### Task statement
Begin with the line containing "Task: Open the 0" and copy each line exactly through the last line of the entries, inclusive.

### Input
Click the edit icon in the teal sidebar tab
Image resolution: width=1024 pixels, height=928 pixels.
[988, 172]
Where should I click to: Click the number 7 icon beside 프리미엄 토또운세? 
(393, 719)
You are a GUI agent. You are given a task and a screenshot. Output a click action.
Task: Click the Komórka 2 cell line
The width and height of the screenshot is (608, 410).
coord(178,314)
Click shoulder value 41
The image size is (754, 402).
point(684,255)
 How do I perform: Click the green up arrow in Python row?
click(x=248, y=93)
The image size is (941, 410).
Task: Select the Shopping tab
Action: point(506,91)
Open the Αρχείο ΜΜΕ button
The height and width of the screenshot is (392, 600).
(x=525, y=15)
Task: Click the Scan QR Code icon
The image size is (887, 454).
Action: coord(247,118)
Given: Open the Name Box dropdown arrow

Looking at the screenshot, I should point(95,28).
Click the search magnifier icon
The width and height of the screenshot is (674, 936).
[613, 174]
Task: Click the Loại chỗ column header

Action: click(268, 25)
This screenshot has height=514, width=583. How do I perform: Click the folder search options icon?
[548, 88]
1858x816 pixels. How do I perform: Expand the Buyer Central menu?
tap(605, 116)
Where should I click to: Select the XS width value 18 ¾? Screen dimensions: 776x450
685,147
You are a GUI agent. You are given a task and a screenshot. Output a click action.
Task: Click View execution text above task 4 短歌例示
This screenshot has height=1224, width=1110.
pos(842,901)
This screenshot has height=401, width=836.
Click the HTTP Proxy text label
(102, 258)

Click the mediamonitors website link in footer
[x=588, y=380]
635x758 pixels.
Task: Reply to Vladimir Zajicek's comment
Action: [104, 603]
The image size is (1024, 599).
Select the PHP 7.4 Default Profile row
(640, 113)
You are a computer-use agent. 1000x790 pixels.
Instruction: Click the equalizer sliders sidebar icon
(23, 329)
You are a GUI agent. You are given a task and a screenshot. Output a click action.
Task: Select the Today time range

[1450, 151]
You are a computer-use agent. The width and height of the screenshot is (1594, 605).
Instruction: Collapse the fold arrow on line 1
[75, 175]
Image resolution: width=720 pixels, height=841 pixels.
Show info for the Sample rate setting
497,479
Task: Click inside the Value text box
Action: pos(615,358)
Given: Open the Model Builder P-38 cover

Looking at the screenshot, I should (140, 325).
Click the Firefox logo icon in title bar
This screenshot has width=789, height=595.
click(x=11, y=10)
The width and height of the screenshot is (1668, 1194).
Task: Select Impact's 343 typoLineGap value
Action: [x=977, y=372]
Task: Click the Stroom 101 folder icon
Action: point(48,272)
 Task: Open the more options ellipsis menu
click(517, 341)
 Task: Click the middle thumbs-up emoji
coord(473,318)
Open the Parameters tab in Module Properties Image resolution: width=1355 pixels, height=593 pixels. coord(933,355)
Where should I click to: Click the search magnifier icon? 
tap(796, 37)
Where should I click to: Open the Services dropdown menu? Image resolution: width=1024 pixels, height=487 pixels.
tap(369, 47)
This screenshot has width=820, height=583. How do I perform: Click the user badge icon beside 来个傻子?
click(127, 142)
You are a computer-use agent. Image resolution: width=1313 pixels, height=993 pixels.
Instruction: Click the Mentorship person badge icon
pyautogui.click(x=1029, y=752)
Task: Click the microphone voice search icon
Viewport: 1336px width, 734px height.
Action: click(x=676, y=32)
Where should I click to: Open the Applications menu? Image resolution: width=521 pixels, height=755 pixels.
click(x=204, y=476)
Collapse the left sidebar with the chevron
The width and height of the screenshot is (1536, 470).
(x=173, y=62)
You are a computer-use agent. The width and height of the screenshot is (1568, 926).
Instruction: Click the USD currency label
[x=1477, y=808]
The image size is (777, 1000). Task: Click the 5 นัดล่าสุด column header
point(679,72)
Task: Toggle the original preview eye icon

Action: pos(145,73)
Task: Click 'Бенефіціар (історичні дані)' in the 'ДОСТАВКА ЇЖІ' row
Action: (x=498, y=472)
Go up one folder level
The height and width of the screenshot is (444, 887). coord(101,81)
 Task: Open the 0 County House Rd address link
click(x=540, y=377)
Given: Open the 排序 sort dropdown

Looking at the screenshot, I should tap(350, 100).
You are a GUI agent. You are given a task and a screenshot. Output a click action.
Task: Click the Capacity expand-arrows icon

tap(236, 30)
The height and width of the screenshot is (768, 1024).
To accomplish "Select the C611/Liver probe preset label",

### Exercise output
 Task: Open the 0 County House Rd address link
click(x=540, y=377)
Given: Open the 排序 sort dropdown

Looking at the screenshot, I should tap(350, 100).
You are a GUI agent. You are given a task and a screenshot. Output a click action.
Task: Click the Capacity expand-arrows icon

tap(236, 30)
The height and width of the screenshot is (768, 1024).
To accomplish "Select the C611/Liver probe preset label",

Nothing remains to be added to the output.